Inspectors, with unhindered access under U.N. resolutions, would have kept close watch on Iraq's military-industrial complex, aided by air and water sampling technology, satellite and aerial surveillance, and monitoring of Iraq's imports.
An enrichment plant, a vast array of thousands of centrifuges, would have been easily detected, said Baute, who once helped build French nuclear bombs.
"To have turned it into a full-blown enrichment program while OMV was in place would have been virtually impossible," he said of the Obeidi equipment.
Although U.S. officials have not shared their Obeidi data with the IAEA, Baute's experts closely examined available photos of the components and found they included one critical part, the bottom bearing assembly.
But other vital elements apparently are lacking, Baute said, including the advanced carbon-fiber rotor, the spinning tube in which uranium gas is separated.
"It is far, far from being a complete set," he said.
He also noted the Iraqis would have had to expose themselves by searching for foreign manufacturers to duplicate complex components.
As for Obeidi's documents, they appear to be copies of centrifuge drawings and papers seized by IAEA inspectors in 1995, Baute said.
"These Iraqi drawings seem to contain mistakes," he said.
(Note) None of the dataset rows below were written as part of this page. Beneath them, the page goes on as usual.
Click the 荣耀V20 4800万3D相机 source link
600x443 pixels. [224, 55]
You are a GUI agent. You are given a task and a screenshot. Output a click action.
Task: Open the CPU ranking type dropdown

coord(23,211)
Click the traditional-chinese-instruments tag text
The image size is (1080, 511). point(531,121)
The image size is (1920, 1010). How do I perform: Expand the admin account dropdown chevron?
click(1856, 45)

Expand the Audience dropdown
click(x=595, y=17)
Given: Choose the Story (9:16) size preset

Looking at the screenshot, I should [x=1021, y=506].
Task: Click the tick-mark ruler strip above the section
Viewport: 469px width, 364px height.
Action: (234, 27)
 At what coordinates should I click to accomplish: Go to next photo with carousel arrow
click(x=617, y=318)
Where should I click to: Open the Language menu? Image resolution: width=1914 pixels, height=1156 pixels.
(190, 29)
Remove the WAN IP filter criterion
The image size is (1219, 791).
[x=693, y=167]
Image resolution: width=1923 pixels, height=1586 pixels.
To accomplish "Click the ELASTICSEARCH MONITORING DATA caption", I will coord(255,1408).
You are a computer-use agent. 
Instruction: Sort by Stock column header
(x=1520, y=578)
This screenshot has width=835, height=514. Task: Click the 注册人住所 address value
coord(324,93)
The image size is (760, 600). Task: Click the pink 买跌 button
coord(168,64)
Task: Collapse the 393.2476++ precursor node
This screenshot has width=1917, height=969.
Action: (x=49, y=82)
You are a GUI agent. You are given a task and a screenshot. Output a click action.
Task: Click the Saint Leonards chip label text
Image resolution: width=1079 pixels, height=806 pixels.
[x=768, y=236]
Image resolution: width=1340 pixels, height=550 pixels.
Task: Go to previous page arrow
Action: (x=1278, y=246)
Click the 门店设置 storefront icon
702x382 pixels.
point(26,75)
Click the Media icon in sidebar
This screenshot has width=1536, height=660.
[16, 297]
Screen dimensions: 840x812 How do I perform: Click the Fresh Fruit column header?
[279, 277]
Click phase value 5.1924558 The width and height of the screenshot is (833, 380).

German engineers who secretly assisted the centrifuge program apparently didn't leave their hosts finished designs, and the Iraqis erred at times in filling in gaps.
Oh, and as the AP story notes, Obeidi says the now-notorious aluminum tubes Iraq purchased weren't for nuclear bomb production. Go to the Rational Enquirer story for a nice list of who dismisses the tubes as possible "smoking guns" (e.g., the State Department) and who (a much shorter list) doesn't. Recall The New Republic's widely read article "The First Casualty":
The tubes' thick walls and particular diameter made them a poor fit for uranium enrichment, even after modification. That determination ... came from weeks of interviews with "the nation's experts on the subject, ... they're the ones that have the labs, like Oak Ridge National Laboratory, where people really know the science and technology of enriching uranium."